● **KUTIPAN**:
+--

Menyoal Puisi-Puisi di Media Sosial
Pada submisi Column kali ini, Arip Apandi berkomentar soal jenis-jenis puisi yang kini banyak bermunculan di media sosial serta pentingnya memiliki semangat membaca.
Words by Whiteboard Journal
Zaman dahulu, orang-orang menulis di dinding-dinding gua. Kemudian, orang-orang menulis di atas daun lontar. Selanjutnya, orang-orang menulis di atas kertas. Saya sangat tertarik untuk dapat membaca tulisan-tulisan, entah itu, yang terukir di dalam gua, yang tercatat di atas daun lontar, dan yang tercatat di atas kertas. Namun, saya sering bertanya-tanya pada diri saya sendiri, kenapa saya tidak pernah tertarik kepada tulisan-tulisan (baca: puisi) yang bertebaran di media sosial?
Saya akan menyebut suatu untaian kata-kata sebagai puisi jika ia dapat membuat saya mengernyitkan alis. Cara saya menilai apakah suatu deretan kata-kata itu puisi atau bukan yakni, pertama, melihat judulnya. Contohnya, Dingin Tak Tercatat — salah satu puisi bikinan Goenawan Mohamad — membuat saya tiada hentinya mengernyitkan alis. Dingin macam apa sebenarnya yang tidak tercatat pada alat pengukur suhu udara itu? Saya ragu apakah termometer di situ adalah termometer yang saya bayangkan. Dari judulnya saja sudah membuat saya menduga kemungkinan makna-makna dari apa maksudnya.
Pada akhirnya, saya tidak hanya mengernyitkan alis ketika membaca puisi penulis Catatan Pinggir yang terkenal itu, namun saya juga dibuat tercengang ketika sampai pada bait akhirnya: “Tuhan/Kenapa kita masih bisa bahagia?” Sampai di situ saya dapat mengecap kental akan makna filosofis namun disajikan dengan penuturan yang sederhana: kosakata, rangkaian kalimat, dan diksi yang sebenarnya sering kita ujarkan setiap hari. Namun, itulah menariknya puisi. Tuturan yang lumrah di telinga justru dapat membuat kita tersentak dalam puisi. Dengan begitu, puisi yang ideal adalah bacaan bersahaja yang tiada hentinya membuat kita berpikir atas maksud-maksudnya.

+--

● **DATA REKAMAN**:
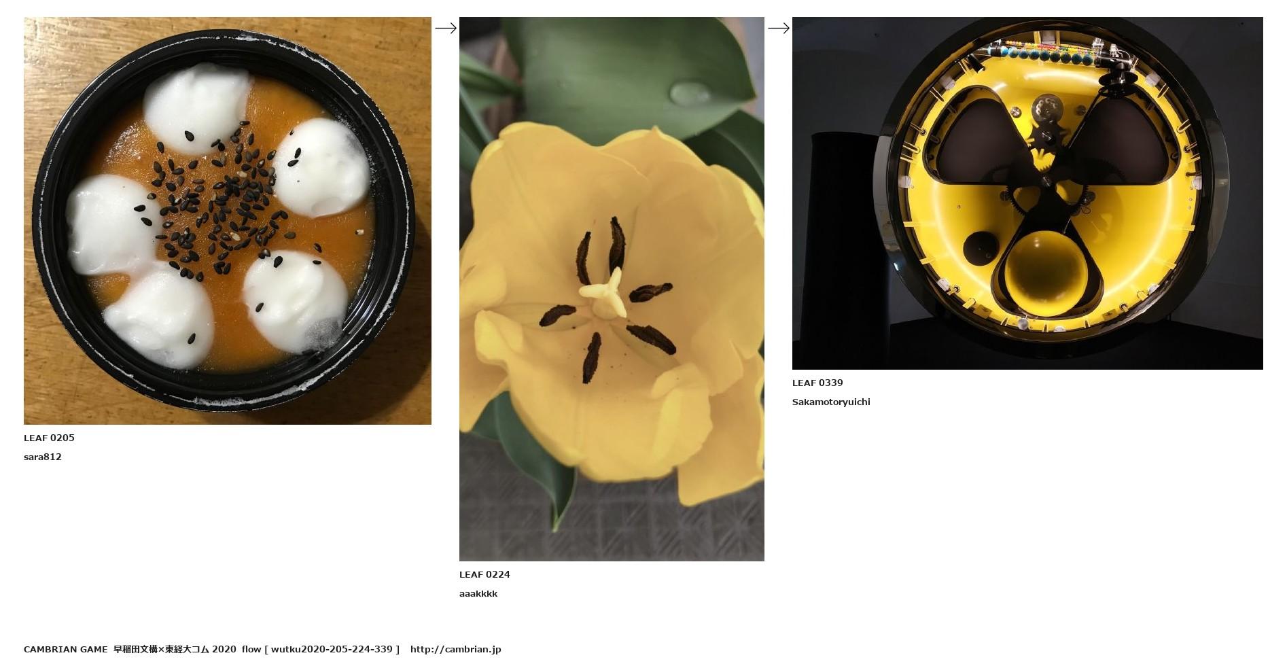Open the Sakamotoryuichi author name
Screen dimensions: 1287x666
(831, 402)
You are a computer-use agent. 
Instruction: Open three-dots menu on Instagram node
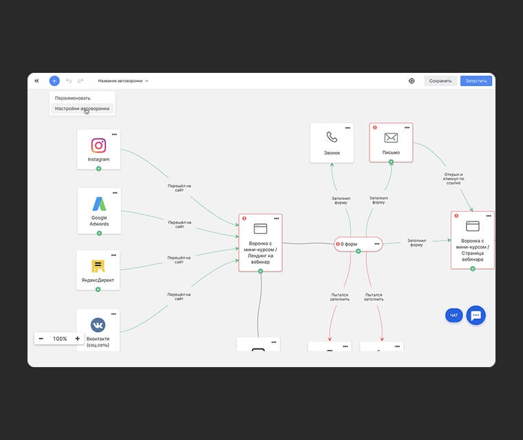[114, 134]
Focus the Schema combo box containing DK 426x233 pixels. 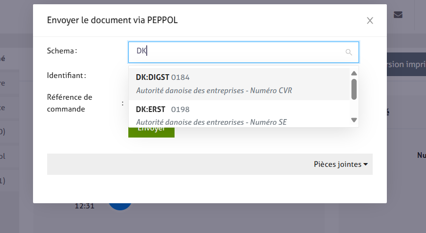pyautogui.click(x=236, y=52)
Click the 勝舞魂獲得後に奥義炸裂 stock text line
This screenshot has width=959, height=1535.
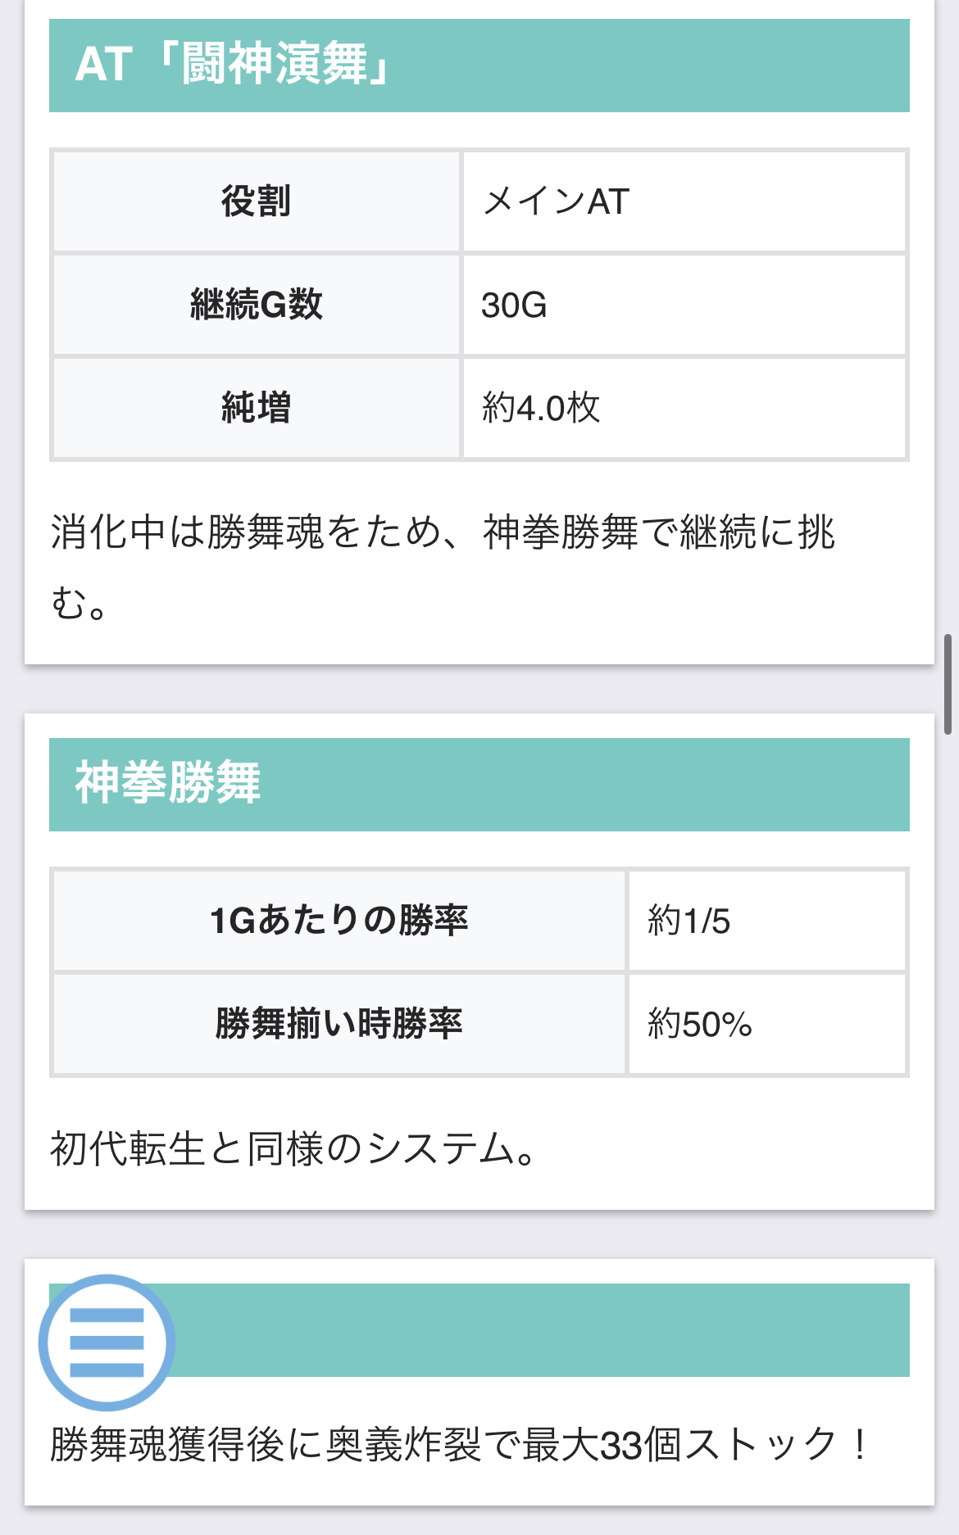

+--

● **TUGAS LATIHAN**:
- 1) Ringkaslah kutipan tentang puisi di media sosial ini dalam dua kalimat.
- 2) Jawablah pertanyaan-pertanyaan ini berdasarkan kutipan tentang puisi di media sosial.
(a) Di atas apa orang-orang menulis sesudah dinding gua dan sebelum kertas?
(b) Apa hal pertama yang dilihat penulis untuk menilai apakah suatu deretan kata-kata itu puisi?
(c) Apa bunyi bait akhir puisi "Dingin Tak Tercatat" yang dikutip penulis?
Rekaman tersebut merupakan bahan yang terpisah dari kutipan.

● **KUNCI JAWABAN**:
- 1) Penulis tertarik membaca tulisan di dinding gua, daun lontar, dan kertas, tetapi bertanya-tanya mengapa tidak pernah tertarik pada puisi yang bertebaran di media sosial. Baginya, untaian kata disebut puisi jika membuatnya mengernyitkan alis, seperti "Dingin Tak Tercatat" karya Goenawan Mohamad, dan puisi yang ideal adalah bacaan bersahaja yang terus membuat pembaca memikirkan maksudnya.

- 2)
(a) Di atas daun lontar.
(b) Judulnya.
(c) “Tuhan/Kenapa kita masih bisa bahagia?”